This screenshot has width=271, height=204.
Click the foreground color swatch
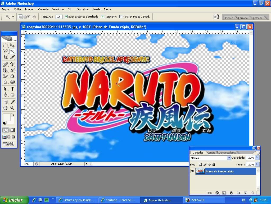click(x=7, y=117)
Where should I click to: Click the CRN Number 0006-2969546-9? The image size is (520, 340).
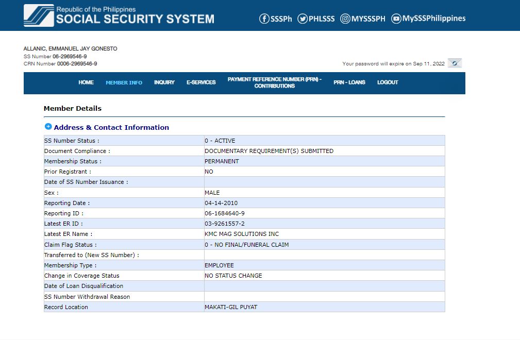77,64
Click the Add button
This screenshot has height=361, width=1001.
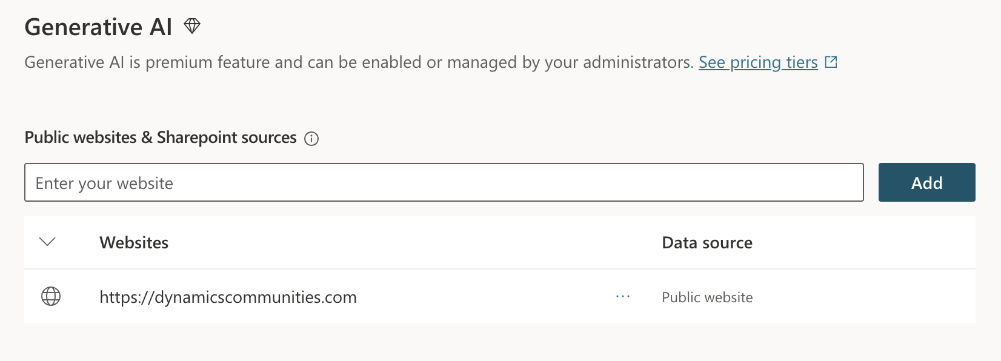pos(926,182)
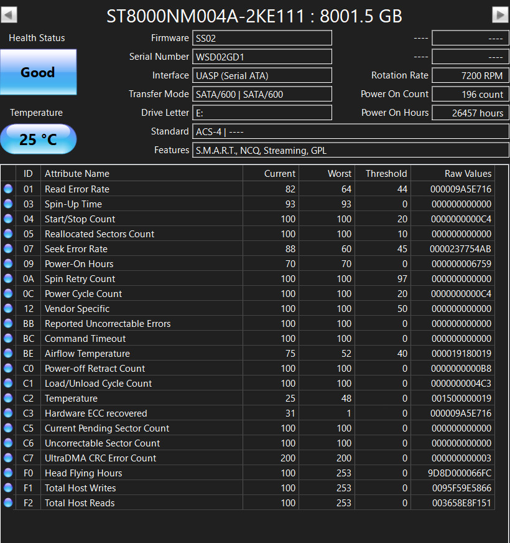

==

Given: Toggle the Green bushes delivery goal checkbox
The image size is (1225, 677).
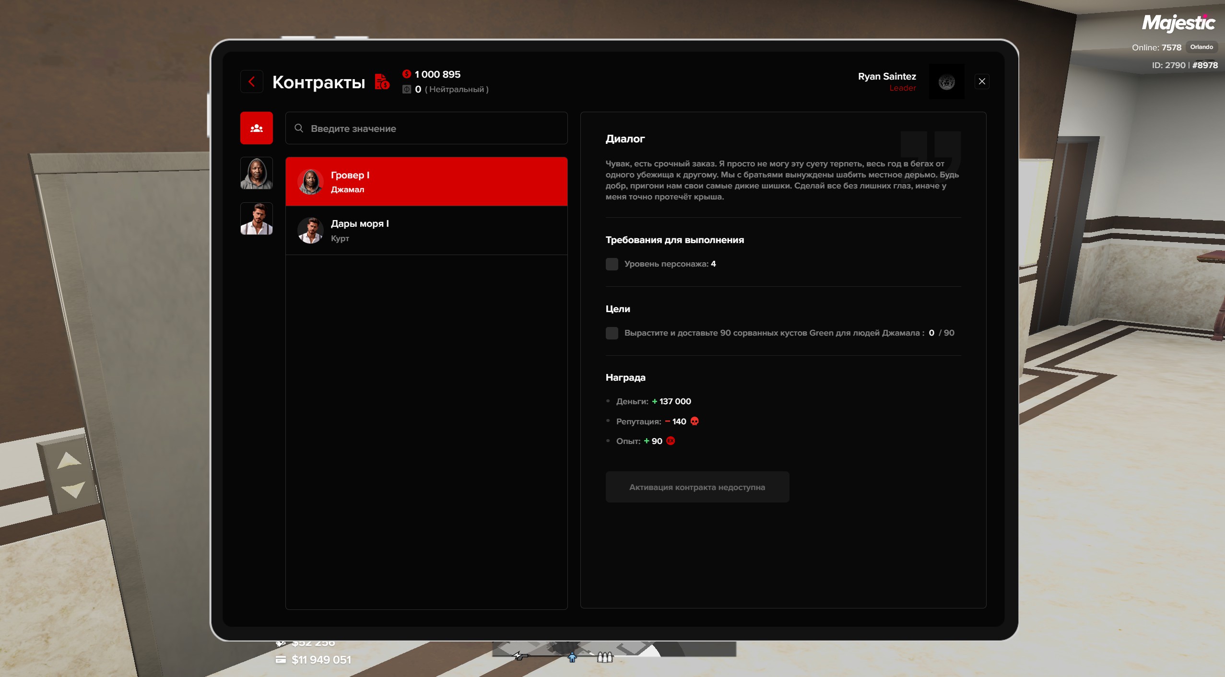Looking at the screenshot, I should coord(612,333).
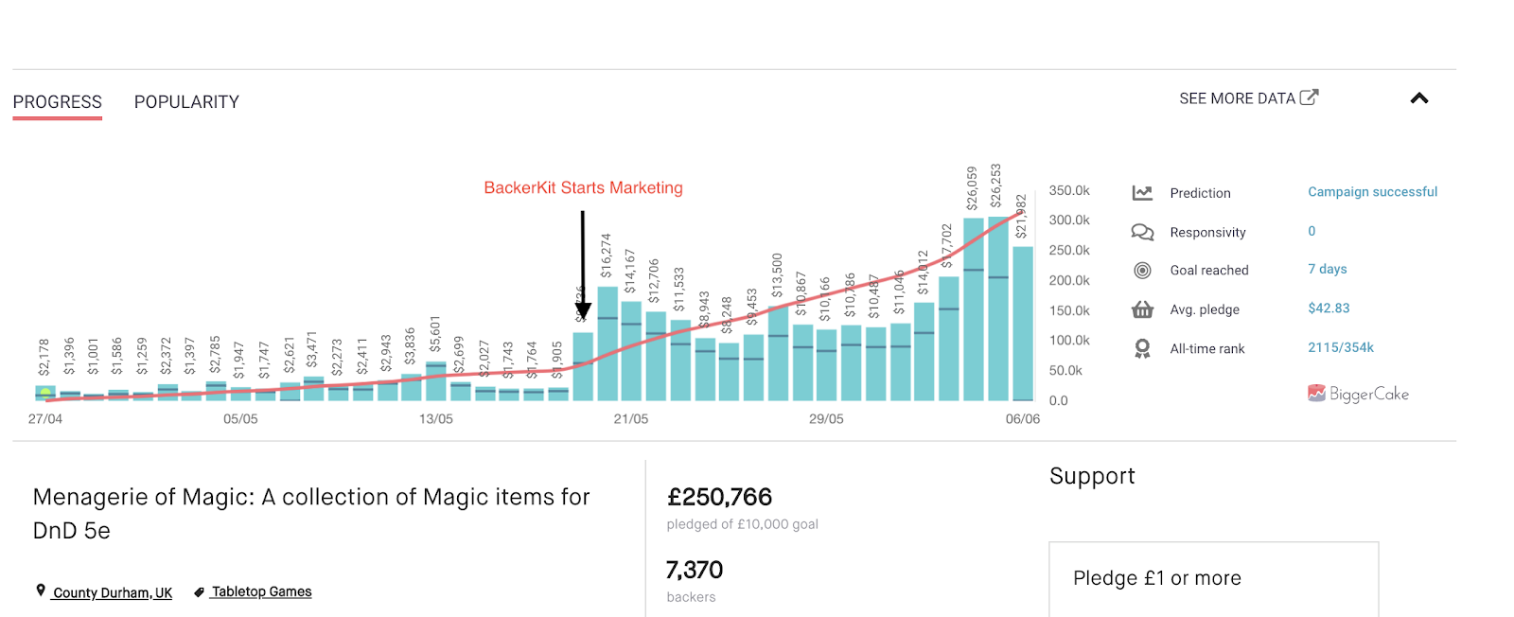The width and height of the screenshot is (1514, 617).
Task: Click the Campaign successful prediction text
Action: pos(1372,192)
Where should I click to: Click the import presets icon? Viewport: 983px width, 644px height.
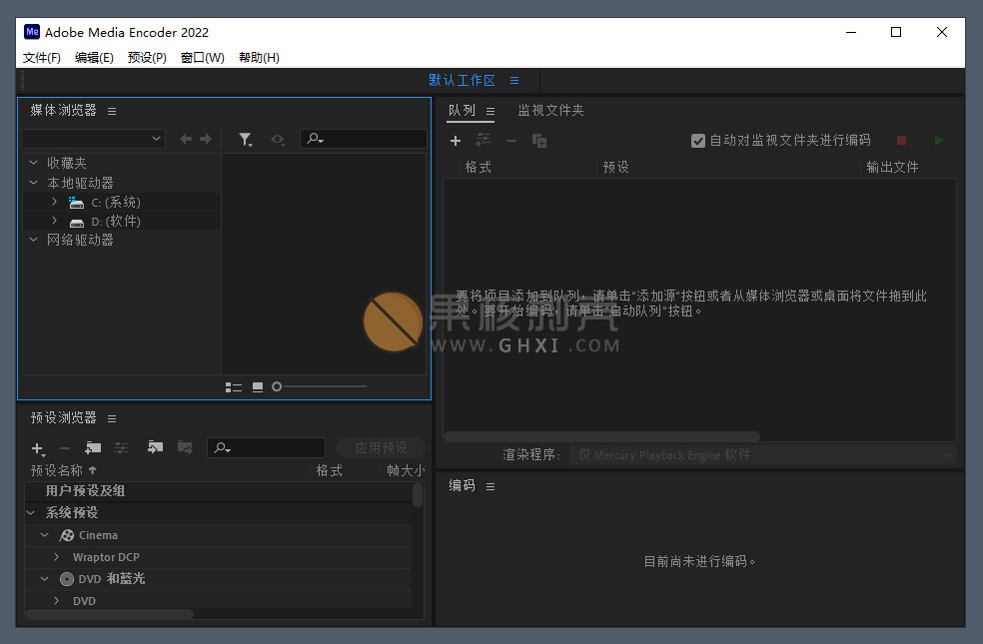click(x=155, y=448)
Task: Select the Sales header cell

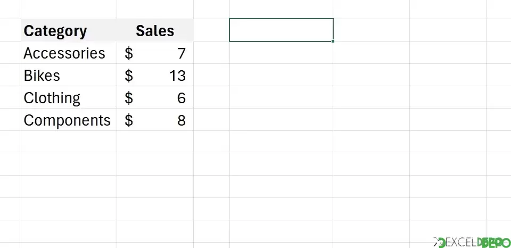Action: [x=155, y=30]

**Short exercise**
Copy out the lines above, starting at the line that contains "Where should I click to: Click the CRN" and stopping after the line that contains "pos(926,182)". Include both of those lines, and leave the pictures out.

**In response**
Where should I click to: Click the CRN Number 0006-2969546-9? The image size is (520, 340).
77,64
Click the Add button
This screenshot has height=361, width=1001.
pos(926,182)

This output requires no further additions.